WHAT IS BEING ASKED | Can you reproduce the listing below with every "column header" swapped for "column heading" and nothing else altered?

** START RECORDS **

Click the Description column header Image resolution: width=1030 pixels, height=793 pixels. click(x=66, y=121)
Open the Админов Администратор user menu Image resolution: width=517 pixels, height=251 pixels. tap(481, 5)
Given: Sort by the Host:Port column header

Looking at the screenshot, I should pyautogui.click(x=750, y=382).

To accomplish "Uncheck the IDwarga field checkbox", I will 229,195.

** END RECORDS **

OUTPUT OF THE EXERCISE |
Click the Description column heading Image resolution: width=1030 pixels, height=793 pixels. click(x=66, y=121)
Open the Админов Администратор user menu Image resolution: width=517 pixels, height=251 pixels. tap(481, 5)
Given: Sort by the Host:Port column heading

Looking at the screenshot, I should pyautogui.click(x=750, y=382).

To accomplish "Uncheck the IDwarga field checkbox", I will 229,195.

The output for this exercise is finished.